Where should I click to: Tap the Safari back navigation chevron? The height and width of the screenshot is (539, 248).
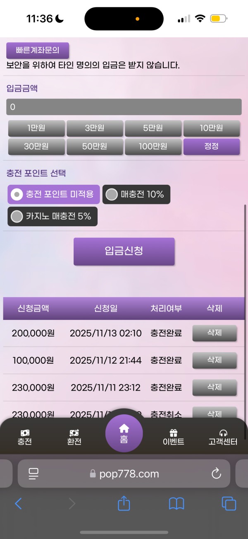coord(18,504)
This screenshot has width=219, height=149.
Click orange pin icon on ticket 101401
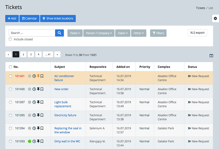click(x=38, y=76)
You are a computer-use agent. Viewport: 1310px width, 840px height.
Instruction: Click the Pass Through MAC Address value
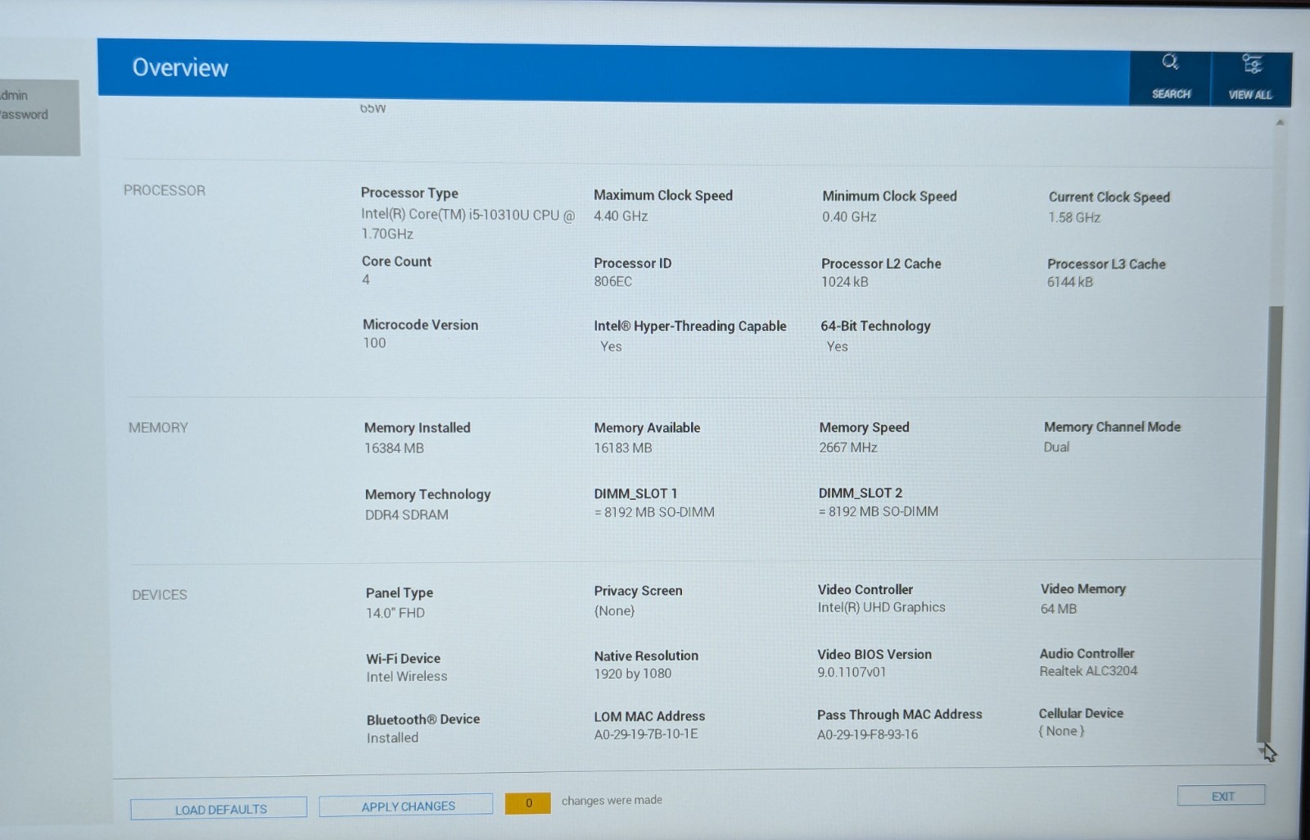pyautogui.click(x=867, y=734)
==
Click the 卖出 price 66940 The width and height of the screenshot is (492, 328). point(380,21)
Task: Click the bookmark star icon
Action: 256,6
...
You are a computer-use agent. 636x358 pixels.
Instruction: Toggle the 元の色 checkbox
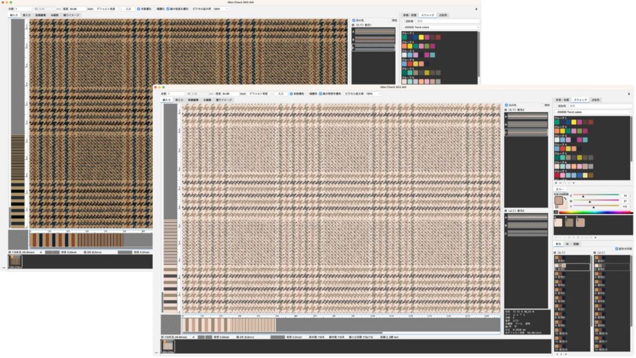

EXERCISE INSTRUCTIONS -> In the listing above, find each line with the word "agent" and copy it out.

REPLY TO THE EXERCISE ->
You are a computer-use agent. Viewport: 1310px width, 840px height.
You are a computer-use agent. 636x358 pixels.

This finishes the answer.